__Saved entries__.
=-=-=-=-=
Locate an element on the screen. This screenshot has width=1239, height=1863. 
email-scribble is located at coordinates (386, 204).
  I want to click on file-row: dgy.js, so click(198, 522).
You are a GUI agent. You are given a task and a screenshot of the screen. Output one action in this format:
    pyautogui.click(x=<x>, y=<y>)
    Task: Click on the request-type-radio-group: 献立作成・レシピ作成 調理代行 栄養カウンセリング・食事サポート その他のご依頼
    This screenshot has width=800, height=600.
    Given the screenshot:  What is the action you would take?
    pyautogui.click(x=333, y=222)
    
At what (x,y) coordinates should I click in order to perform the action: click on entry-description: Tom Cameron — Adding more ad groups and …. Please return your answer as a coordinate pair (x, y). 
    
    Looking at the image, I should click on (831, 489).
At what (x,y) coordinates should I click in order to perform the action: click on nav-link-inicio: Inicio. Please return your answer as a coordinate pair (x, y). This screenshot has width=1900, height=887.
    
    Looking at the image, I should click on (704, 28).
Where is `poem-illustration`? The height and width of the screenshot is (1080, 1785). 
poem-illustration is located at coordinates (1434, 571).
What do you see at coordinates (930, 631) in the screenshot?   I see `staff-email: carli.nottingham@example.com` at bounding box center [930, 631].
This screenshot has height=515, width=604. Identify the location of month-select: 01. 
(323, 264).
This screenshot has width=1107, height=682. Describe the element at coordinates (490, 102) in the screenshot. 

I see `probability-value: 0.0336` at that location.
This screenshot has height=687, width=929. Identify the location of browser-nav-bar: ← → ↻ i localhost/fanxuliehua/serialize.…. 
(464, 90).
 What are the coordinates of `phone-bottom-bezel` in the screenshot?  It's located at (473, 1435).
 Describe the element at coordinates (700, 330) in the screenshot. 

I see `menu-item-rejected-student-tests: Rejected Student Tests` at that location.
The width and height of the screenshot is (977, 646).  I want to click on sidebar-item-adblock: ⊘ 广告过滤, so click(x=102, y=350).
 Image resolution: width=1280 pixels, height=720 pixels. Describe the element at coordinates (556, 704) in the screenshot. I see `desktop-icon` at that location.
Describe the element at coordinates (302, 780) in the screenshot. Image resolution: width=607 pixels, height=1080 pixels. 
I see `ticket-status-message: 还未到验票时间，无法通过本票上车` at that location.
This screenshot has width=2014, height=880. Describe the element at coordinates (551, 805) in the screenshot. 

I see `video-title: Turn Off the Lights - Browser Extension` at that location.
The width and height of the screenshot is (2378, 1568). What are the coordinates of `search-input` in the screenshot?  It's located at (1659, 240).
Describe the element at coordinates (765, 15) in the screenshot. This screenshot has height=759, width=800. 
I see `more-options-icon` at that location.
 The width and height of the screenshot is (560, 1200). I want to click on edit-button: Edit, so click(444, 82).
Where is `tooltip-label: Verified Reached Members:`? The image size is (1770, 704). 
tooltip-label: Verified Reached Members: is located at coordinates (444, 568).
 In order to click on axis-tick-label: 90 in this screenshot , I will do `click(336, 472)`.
=-=-=-=-=
__Request__.
Switch "Identify the location of" to "Find the position of" throughout the rows above, and write out all the rows again with nothing else changed.

__Answer for the task__.
Locate an element on the screen. This screenshot has width=1239, height=1863. 
email-scribble is located at coordinates (386, 204).
  I want to click on file-row: dgy.js, so click(198, 522).
You are a GUI agent. You are given a task and a screenshot of the screen. Output one action in this format:
    pyautogui.click(x=<x>, y=<y>)
    Task: Click on the request-type-radio-group: 献立作成・レシピ作成 調理代行 栄養カウンセリング・食事サポート その他のご依頼
    This screenshot has width=800, height=600.
    Given the screenshot:  What is the action you would take?
    pyautogui.click(x=333, y=222)
    
At what (x,y) coordinates should I click in order to perform the action: click on entry-description: Tom Cameron — Adding more ad groups and …. Please return your answer as a coordinate pair (x, y). 
    
    Looking at the image, I should click on (831, 489).
At what (x,y) coordinates should I click in order to perform the action: click on nav-link-inicio: Inicio. Please return your answer as a coordinate pair (x, y). This screenshot has width=1900, height=887.
    
    Looking at the image, I should click on (704, 28).
Where is `poem-illustration`? The height and width of the screenshot is (1080, 1785). 
poem-illustration is located at coordinates (1434, 571).
What do you see at coordinates (930, 631) in the screenshot?   I see `staff-email: carli.nottingham@example.com` at bounding box center [930, 631].
This screenshot has height=515, width=604. Find the position of month-select: 01. 
(323, 264).
This screenshot has width=1107, height=682. Describe the element at coordinates (490, 102) in the screenshot. 

I see `probability-value: 0.0336` at that location.
This screenshot has height=687, width=929. Find the position of browser-nav-bar: ← → ↻ i localhost/fanxuliehua/serialize.…. 
(464, 90).
 What are the coordinates of `phone-bottom-bezel` in the screenshot?  It's located at (473, 1435).
 Describe the element at coordinates (700, 330) in the screenshot. 

I see `menu-item-rejected-student-tests: Rejected Student Tests` at that location.
The width and height of the screenshot is (977, 646).  I want to click on sidebar-item-adblock: ⊘ 广告过滤, so click(x=102, y=350).
 Image resolution: width=1280 pixels, height=720 pixels. Describe the element at coordinates (556, 704) in the screenshot. I see `desktop-icon` at that location.
Describe the element at coordinates (302, 780) in the screenshot. Image resolution: width=607 pixels, height=1080 pixels. 
I see `ticket-status-message: 还未到验票时间，无法通过本票上车` at that location.
This screenshot has width=2014, height=880. Describe the element at coordinates (551, 805) in the screenshot. 

I see `video-title: Turn Off the Lights - Browser Extension` at that location.
The width and height of the screenshot is (2378, 1568). What are the coordinates of `search-input` in the screenshot?  It's located at (1659, 240).
Describe the element at coordinates (765, 15) in the screenshot. This screenshot has height=759, width=800. 
I see `more-options-icon` at that location.
 The width and height of the screenshot is (560, 1200). I want to click on edit-button: Edit, so click(444, 82).
Where is `tooltip-label: Verified Reached Members:`? The image size is (1770, 704). 
tooltip-label: Verified Reached Members: is located at coordinates (444, 568).
 In order to click on axis-tick-label: 90 in this screenshot , I will do `click(336, 472)`.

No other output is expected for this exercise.